### TASK OBJECTIVE
Go through the data line by line from the top, retyping each exactly, and end with the line that contains "[Apple] (308, 1224)".

------------------------------------------------

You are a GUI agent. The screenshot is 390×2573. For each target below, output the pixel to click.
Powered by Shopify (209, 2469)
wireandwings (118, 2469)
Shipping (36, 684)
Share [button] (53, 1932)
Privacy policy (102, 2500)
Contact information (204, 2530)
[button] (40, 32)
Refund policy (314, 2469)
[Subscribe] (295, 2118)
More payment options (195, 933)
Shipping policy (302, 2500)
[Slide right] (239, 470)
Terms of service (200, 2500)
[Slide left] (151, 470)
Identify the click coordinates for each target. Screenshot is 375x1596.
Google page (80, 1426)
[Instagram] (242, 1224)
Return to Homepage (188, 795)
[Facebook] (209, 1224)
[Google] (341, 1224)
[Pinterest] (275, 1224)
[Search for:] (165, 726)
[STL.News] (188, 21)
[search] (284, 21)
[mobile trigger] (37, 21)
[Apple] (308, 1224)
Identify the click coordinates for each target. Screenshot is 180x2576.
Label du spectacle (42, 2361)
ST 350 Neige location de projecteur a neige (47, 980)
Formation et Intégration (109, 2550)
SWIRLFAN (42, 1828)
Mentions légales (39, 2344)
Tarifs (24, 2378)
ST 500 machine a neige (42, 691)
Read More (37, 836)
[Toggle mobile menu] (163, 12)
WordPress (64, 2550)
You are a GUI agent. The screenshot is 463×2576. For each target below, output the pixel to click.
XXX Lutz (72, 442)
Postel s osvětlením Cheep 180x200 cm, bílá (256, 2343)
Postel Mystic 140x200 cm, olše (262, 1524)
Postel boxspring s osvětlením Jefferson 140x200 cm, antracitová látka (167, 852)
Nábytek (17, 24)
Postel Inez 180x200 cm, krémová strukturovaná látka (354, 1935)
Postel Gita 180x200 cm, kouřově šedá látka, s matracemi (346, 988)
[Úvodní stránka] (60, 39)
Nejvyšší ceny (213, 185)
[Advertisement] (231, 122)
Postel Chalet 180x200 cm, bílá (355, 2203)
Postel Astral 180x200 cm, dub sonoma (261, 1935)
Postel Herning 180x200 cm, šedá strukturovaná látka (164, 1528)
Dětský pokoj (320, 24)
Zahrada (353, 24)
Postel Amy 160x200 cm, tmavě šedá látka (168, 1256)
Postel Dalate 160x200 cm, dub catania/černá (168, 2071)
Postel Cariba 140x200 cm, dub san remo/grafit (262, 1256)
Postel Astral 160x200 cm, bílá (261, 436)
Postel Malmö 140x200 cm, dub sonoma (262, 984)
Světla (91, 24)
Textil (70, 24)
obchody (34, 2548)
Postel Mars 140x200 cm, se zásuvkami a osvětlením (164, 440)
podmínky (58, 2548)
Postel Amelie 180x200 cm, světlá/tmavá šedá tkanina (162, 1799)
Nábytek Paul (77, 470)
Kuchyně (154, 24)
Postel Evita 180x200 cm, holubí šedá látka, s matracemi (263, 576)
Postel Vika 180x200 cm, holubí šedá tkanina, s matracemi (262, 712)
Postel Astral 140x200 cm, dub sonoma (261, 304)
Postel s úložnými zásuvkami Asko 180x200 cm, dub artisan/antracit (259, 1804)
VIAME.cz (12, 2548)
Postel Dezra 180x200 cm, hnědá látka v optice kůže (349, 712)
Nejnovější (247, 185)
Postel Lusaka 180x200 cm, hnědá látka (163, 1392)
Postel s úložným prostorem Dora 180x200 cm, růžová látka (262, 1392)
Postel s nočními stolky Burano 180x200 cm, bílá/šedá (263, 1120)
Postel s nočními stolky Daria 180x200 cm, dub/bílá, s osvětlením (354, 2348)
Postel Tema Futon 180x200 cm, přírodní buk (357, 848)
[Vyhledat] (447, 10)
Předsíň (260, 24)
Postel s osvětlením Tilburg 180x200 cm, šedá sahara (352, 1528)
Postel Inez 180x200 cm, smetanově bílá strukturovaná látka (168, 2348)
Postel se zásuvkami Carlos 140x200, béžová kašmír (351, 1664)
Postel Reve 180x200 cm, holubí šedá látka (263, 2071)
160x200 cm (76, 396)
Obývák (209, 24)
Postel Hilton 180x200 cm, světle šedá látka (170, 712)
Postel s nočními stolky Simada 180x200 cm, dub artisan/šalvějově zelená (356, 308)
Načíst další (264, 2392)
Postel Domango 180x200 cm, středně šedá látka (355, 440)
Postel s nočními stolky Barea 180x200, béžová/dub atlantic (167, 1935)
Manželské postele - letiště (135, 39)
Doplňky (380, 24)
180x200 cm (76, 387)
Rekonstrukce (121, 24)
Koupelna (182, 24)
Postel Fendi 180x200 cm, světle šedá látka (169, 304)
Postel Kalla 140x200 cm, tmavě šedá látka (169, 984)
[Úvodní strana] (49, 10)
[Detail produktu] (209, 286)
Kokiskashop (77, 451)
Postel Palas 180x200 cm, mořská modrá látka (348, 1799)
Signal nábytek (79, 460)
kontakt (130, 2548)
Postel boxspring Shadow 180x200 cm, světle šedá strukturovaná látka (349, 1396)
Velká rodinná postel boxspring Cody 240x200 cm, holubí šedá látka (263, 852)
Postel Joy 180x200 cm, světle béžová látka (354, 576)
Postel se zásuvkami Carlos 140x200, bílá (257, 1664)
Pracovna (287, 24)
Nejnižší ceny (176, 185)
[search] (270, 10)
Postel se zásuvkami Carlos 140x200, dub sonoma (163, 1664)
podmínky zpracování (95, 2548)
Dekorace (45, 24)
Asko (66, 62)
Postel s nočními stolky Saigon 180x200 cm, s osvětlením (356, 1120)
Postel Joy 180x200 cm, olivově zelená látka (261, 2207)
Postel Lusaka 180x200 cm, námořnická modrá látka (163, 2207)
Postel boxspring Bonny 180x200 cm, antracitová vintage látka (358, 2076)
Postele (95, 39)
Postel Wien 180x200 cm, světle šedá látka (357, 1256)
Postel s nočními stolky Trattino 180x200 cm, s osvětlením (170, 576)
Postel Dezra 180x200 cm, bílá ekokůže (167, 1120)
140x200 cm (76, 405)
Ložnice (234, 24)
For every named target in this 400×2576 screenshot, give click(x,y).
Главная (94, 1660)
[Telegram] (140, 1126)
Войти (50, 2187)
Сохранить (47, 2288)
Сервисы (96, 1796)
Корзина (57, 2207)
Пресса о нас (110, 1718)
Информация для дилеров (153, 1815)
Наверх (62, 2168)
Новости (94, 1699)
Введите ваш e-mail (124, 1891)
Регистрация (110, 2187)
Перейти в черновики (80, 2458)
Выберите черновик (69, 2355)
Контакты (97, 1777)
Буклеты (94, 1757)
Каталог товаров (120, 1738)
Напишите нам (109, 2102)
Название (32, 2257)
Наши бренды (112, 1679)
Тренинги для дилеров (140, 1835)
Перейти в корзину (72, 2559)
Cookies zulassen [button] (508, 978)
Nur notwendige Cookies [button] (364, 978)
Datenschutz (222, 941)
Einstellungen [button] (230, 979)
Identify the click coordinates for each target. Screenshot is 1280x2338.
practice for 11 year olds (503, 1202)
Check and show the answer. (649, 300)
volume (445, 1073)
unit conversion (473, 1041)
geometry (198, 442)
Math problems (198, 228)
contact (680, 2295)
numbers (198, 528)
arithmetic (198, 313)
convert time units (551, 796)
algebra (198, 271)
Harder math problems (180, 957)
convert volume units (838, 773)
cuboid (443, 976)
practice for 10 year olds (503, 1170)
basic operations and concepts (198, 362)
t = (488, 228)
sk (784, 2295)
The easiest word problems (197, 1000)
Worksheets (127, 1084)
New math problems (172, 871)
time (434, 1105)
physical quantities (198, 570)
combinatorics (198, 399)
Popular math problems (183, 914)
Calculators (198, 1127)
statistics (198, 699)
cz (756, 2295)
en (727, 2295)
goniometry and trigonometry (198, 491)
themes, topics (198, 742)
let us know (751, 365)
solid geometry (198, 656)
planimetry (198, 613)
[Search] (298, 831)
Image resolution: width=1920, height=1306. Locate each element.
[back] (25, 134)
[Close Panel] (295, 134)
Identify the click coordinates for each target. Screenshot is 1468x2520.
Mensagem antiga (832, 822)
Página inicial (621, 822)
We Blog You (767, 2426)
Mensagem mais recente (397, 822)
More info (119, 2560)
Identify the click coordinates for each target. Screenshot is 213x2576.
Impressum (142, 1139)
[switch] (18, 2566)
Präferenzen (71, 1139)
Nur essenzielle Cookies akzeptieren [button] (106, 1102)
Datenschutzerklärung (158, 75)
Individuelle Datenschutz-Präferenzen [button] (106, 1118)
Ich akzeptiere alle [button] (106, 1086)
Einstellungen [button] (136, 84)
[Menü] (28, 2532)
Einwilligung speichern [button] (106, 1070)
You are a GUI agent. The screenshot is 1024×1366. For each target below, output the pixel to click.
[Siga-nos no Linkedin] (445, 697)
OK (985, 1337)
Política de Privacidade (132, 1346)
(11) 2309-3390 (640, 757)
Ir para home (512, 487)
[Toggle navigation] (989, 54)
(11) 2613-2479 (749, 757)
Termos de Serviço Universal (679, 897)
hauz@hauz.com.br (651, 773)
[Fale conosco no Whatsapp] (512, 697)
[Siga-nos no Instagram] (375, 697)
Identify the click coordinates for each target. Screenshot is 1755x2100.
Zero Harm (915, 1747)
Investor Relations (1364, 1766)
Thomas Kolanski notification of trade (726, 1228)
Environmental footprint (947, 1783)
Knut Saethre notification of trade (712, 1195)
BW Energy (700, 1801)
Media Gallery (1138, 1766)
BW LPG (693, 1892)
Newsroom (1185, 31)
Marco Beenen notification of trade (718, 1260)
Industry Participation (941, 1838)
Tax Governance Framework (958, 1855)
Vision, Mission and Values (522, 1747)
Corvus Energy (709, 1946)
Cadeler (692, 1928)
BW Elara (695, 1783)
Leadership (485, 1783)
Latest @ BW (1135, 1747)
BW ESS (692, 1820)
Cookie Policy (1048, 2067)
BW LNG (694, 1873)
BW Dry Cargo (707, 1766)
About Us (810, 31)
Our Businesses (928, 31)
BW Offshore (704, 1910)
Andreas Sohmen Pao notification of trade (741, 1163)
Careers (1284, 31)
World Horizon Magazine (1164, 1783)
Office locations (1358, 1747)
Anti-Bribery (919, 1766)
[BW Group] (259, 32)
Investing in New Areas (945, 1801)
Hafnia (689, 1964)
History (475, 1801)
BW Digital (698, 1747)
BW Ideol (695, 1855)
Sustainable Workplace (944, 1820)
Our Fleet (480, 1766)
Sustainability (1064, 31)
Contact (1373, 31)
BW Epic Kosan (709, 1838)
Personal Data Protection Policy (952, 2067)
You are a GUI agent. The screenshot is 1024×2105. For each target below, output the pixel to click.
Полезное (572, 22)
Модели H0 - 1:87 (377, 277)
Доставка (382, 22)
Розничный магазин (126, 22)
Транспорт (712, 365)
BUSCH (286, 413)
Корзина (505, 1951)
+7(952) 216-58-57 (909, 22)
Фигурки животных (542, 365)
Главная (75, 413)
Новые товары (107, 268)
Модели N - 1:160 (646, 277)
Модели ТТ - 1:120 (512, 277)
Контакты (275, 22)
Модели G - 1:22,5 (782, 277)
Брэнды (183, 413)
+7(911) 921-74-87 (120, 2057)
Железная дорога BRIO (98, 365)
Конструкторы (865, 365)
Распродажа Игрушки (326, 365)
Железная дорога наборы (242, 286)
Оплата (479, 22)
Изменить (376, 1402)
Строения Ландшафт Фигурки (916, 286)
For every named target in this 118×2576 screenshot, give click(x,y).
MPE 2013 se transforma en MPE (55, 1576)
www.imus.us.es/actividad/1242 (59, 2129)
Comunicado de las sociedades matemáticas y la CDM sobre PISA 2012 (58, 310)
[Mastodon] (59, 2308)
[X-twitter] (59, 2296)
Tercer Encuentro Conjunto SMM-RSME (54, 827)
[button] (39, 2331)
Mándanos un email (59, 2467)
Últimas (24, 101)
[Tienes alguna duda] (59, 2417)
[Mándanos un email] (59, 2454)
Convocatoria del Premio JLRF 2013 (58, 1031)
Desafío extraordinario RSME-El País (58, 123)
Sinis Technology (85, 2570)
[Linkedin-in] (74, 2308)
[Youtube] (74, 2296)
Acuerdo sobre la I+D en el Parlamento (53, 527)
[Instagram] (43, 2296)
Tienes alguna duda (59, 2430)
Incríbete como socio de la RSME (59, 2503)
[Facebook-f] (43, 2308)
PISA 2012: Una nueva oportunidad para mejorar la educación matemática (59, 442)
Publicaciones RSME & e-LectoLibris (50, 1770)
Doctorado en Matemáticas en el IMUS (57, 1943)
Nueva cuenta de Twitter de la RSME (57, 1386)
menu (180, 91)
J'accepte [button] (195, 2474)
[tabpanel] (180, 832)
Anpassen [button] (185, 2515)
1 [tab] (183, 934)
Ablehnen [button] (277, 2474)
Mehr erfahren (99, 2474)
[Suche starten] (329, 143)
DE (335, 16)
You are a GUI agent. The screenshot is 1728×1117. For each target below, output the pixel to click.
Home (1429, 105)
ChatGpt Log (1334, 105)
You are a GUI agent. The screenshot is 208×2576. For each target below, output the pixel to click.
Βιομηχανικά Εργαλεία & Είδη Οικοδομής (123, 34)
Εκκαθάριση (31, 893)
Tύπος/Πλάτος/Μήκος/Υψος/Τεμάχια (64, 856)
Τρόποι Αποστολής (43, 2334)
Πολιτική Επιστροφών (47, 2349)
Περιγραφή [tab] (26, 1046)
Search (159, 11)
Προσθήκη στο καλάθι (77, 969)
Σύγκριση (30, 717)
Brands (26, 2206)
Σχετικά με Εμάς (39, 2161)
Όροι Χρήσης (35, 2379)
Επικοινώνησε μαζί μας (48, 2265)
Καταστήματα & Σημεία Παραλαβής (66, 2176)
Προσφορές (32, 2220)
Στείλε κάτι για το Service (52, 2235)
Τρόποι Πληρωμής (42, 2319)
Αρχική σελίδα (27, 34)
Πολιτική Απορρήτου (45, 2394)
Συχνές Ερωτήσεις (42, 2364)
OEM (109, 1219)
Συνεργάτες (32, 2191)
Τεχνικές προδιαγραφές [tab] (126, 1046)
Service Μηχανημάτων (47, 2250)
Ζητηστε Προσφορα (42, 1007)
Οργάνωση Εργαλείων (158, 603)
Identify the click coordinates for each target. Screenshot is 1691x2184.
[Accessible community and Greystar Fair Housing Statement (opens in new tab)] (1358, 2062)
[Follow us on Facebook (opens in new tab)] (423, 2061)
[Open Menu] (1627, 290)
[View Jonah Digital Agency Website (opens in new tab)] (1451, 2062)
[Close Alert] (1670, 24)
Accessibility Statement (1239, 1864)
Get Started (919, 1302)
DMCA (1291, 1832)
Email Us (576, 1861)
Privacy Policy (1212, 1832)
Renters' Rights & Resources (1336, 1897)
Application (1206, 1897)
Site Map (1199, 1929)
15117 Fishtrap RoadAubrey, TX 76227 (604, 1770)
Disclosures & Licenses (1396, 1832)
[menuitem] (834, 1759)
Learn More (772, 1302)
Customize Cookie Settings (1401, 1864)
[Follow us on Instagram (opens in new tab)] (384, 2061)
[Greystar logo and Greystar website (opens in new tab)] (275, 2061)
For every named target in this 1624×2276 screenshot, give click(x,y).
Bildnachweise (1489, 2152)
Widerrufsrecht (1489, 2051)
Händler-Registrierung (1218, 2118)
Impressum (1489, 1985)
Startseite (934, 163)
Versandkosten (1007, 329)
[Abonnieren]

------------------------------------------------

### RESULT OF THIS EXERCISE
You are a GUI agent. The screenshot is 390×2573. For each target below, output the pixel to click.
Powered by Shopify (209, 2469)
wireandwings (118, 2469)
Shipping (36, 684)
Share [button] (53, 1932)
Privacy policy (102, 2500)
Contact information (204, 2530)
[button] (40, 32)
Refund policy (314, 2469)
[Subscribe] (295, 2118)
More payment options (195, 933)
Shipping policy (302, 2500)
[Slide right] (239, 470)
Terms of service (200, 2500)
[Slide left] (151, 470)
Identify the click coordinates for each target. Screenshot is 375x1596.
Google page (80, 1426)
[Instagram] (242, 1224)
Return to Homepage (188, 795)
[Facebook] (209, 1224)
[Google] (341, 1224)
[Pinterest] (275, 1224)
[Search for:] (165, 726)
[STL.News] (188, 21)
[search] (284, 21)
[mobile trigger] (37, 21)
[Apple] (308, 1224)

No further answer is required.